Frontal lobe degeneration
Frontal lobe degeneration of the non-Alzheimer type (Brun 1993) lacks inclusion bodies or other hallmark features, and has also been referred to as ‘dementia lacking distinctive histology’, (Knopman et al. 1990) and non-specific dementia (Kim et al. 1981). Atrophy tends to be symmetrical, in contrast to the asymmetry of Pick's disease, but can be severe, affecting the frontal lobes. There is microvacuolation or mild spongiosis and astrocytic gliosis, particularly in laminae 1–3. There is no abnormal tau immunoreactivity or inclusions. This type of histology underlies many of the cases of progressive non-fluent aphasia.
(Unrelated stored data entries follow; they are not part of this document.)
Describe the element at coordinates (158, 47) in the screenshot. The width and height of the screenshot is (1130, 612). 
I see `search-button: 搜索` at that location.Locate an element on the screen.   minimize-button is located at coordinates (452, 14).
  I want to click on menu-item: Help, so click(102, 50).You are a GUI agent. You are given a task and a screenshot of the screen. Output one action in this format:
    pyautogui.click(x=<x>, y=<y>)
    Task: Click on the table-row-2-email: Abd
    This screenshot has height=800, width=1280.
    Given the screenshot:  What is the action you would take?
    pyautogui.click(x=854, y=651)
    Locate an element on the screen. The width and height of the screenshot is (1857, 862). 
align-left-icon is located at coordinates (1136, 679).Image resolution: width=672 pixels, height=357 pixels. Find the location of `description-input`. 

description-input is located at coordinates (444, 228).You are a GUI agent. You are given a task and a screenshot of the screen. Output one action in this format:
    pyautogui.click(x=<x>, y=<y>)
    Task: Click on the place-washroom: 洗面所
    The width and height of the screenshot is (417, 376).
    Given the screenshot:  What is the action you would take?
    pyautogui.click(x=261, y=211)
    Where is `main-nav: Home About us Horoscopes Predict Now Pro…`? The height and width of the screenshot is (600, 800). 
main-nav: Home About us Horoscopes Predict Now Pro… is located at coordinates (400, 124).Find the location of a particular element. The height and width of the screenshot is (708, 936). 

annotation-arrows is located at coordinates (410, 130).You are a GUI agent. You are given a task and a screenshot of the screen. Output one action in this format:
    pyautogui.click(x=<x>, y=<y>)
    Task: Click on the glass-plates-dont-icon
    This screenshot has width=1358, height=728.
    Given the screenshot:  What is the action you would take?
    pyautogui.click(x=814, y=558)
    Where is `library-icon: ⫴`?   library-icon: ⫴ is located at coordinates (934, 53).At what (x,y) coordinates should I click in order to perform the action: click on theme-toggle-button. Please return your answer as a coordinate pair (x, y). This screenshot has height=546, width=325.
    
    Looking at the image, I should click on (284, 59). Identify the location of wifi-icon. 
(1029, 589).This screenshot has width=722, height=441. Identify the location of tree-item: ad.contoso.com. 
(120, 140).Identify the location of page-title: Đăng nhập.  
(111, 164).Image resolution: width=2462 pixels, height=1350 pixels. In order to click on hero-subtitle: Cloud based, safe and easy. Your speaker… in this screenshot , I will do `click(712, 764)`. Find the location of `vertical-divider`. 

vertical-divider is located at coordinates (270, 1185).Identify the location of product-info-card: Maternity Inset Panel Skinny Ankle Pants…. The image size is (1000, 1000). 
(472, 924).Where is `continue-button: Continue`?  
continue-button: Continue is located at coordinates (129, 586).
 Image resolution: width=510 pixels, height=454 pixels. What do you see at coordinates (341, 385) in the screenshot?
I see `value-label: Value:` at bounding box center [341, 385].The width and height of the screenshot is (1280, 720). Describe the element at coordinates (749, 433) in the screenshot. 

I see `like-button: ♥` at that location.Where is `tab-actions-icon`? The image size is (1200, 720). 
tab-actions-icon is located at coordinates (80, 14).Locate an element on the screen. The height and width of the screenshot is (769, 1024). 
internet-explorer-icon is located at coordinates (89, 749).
Frontotemporal degeneration with motor neuron disease
This shows similar changes in the frontal lobe to those described under frontal lobe degeneration but with additional loss of motor neurons in the spinal cord. In addition, ubiquitin-positive, tau-positive inclusion bodies are found, particularly in layer 2 of the frontal and temporal cortex. Moreover, ubiquitin-positive, tau-negative inclusions have been reported in prototypical cases of semantic dementia without anterior horn cell disease involvement of motor neurons (Rossor et al. 2000). Rarely, cases with a phenotype of frontal lobe degeneration are reported in whom the underlying histopathology is that of Alzheimer's disease or prion disease.